Frank, uno stupido regista, interpretato senza alcuna fatica da un surreale Timo Rose, si reca in una casa nel bosco con un manipolo di attrici miracolosamente sfuggite al porno per fare delle riprese, qua troveranno un una sorta di Necronomicon che li metterà in contatto con una dimensione popolata da mostri altrettanto stupidi…

//youtu.be/7pniGADOOAE

Ok, lo avete visto tutti ho attraversato una fase cinematograficamente nostalgica, tanto per cambiare. Ricordo quando da giovane su Nosferatu comparve il fanotmatico poster di “Zombie 90: Extreme Pestilence” c’erano due tipi in hazmat, la motosega, zombie, doveva essere il film di morti viventi definitivo, poi anni dopo grazie a una copia di 4° o forse 5° generazione scoprii che era una cosa sotto l’amatoriale, questo curioso Andreas Schnaas convinto di fare un horror epocale fece quello che lo rese perennemente ridicolo a sé stesso e al mondo.

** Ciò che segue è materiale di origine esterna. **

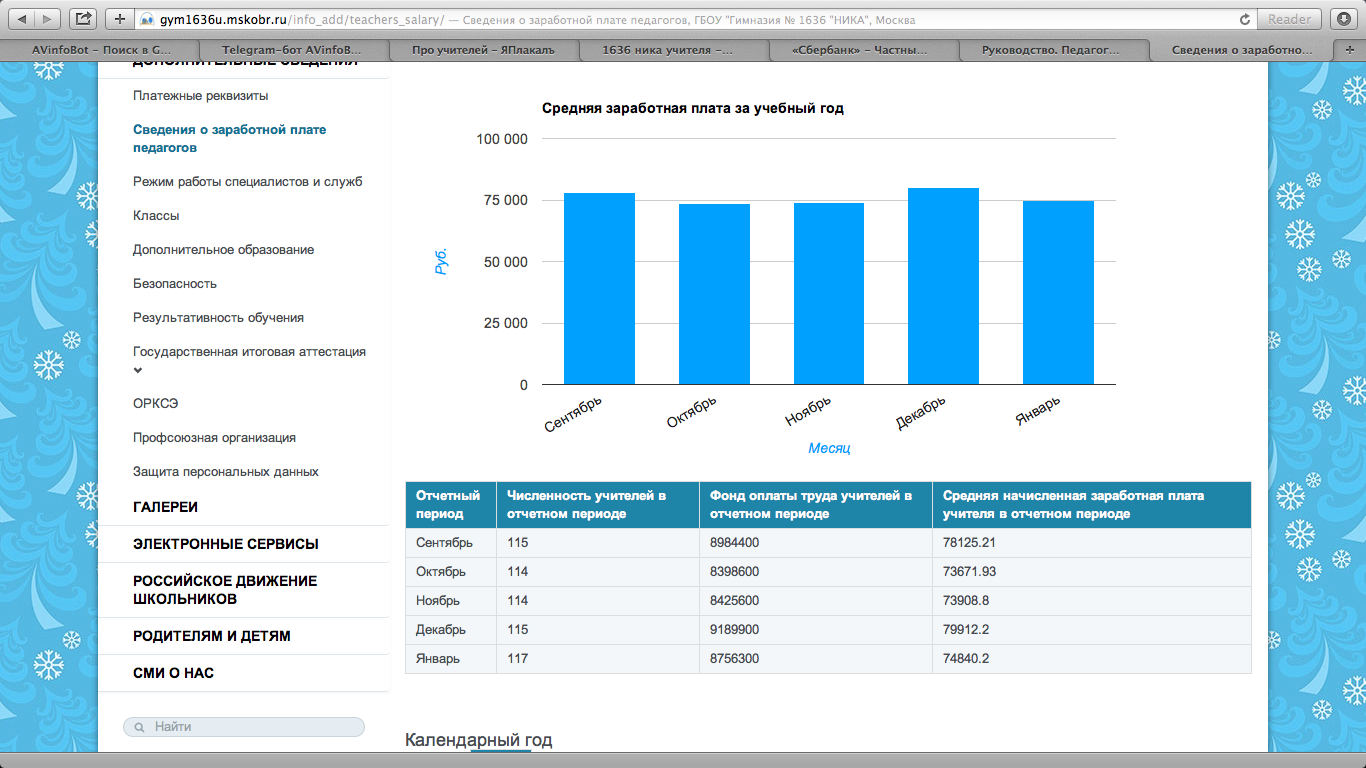Click the magnifier icon in the Найти field

139,727
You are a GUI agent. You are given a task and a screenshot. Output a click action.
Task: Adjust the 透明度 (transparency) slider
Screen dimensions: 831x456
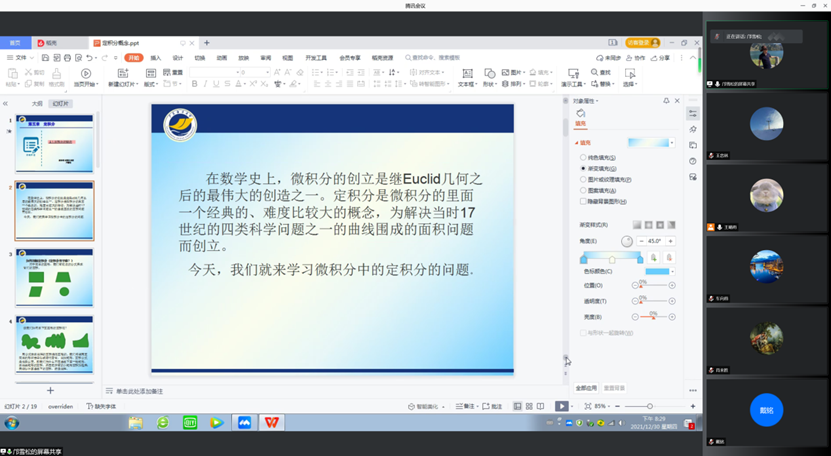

Quest’aura che aveva in quegli anni era divertente perché ti immaginavi lui che metteva tutte le proprie forze per girare un Violent Shit con tanta passione e ne venivano fuori prodotti tangibilmente in grado di generare niente più che una terapia più efficace.
Il problema è che quando ha iniziato a cavalcare questa sorta di notorietà e autoironico successo.
Convinto di avere una fitta schiera di fan, perché il problema è un altro, i fan di A. Schnaas non esistono, è sempre stato un po il bambinotto con qualche kg di troppo che tutti volevano in compagnia, per riderci sopra e prenderlo per il culo, il problema è che quando il bambinotto sta al gioco e diventa autocritico, tu smetti di prenderlo in giro.
Ecco, questa è l’unica cosa che ti fa votare il film 2 anziché 1 sull’IMDB, Timo Rose impersona con perfezione maniacale lo stereotipo di fan ci Schnaas, ossia un bambascione che si masturba con le sue foto e che quando cade fa effetti sonori stile Hanna Barbera fuori sincrono, il tutto mentre è refrattariamente circondato da fighe pistellabili.
Del film c’è poco da dire, scene messe a caso, donne nude, musical, bloodshed finale e dialoghi a caso, il problema del voler essere autoironico è quello di generare un effetto drammaticamente opposto, era meglio quando nelle cose ci credevano e ne veniva fuori il delirio, per dirne uno Uwe Boll l’ha capita meglio.
Unica cosa che mi ha fatto un po’ tenerezza è l’aver voluto omaggiare Fulci con la presenza dello Zombie obeso di Zombi 2.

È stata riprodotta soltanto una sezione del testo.